Я тут же, чисто по-ребячьи, увлекался игрой, отбросив смущение и скованность. Мы силились повалить друг друга, забыв, что в спальню ежеминутно могла войти мать. Иногда вбегали мои сестренки и тут же начинали барахтаться, визжать вместе с нами.

Саша была очень ловкая и сильная. Я несколько раз чувствовал: ослабь я хоть на мгновение свои мускулы — она тотчас же одолеет меня и потом будет насмехаться надо мной. И я, озабоченный только тем, чтобы не поддаться и побороть Сашу, ощущая ее горячее, напружиненное тело, собирал все силы и опрокидывал ее на кровать…

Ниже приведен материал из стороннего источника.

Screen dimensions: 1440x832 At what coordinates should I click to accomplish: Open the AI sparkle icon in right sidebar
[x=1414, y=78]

Но вот однажды… В хате никого не было — мать куда-то вышла, сестры играли во дворе. И в ту минуту, когда я поборол Сашу, притиснув ее всем туловищем к подушке, я вдруг очень близко перед собой увидел ее смеженные глаза и полураскрытые, по обыкновению темно-бордовые, как две спелые, засушенные солнцем вишни, пахнущие степным ветром губы. Игольчатые ресницы ее вздрагивали, грудь упиралась в мою грудь, сердце часто стучало под моим сердцем. Саша закрыла глаза, словно ожидая чего-то.

— Сдаешься?! — все еще в ребячьем боевом азарте глупо крикнул я.

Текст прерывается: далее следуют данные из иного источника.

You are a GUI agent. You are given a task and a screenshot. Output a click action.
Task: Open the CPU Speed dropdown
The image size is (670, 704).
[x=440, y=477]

Она не ответила и, не открывая глаз, вдруг обхватила мою шею сильными теплыми руками, прижалась ко мне. Какая-то сила толкнула меня к полураскрытым губам Саши, и губы наши соединились… На одно мгновение, даже не мгновение, а какую-то сотую долю мгновения. Но это был совсем не тот поцелуй, что на улице во время игры в фанты.

И вдруг Саша ловко вывернулась, повалила меня на кровать, в свою очередь крича:

— Сдаешься?! Ага!

Отбросив ее от себя с такой силой, что она ударилась спиной о стену и чуть не упала, я вскочил. У входа в спальню стояла мать. Ее брови были сурово сдвинуты, губы осуждающе сжаты…

И тут я заметил, как лицо Саши наливается багровой краской, и глаза, будто стекленея, наполняются слезами… Мне тоже стало стыдно, до боли в глазах, до отвращения к себе, и я выбежал из спальни вслед за Сашей…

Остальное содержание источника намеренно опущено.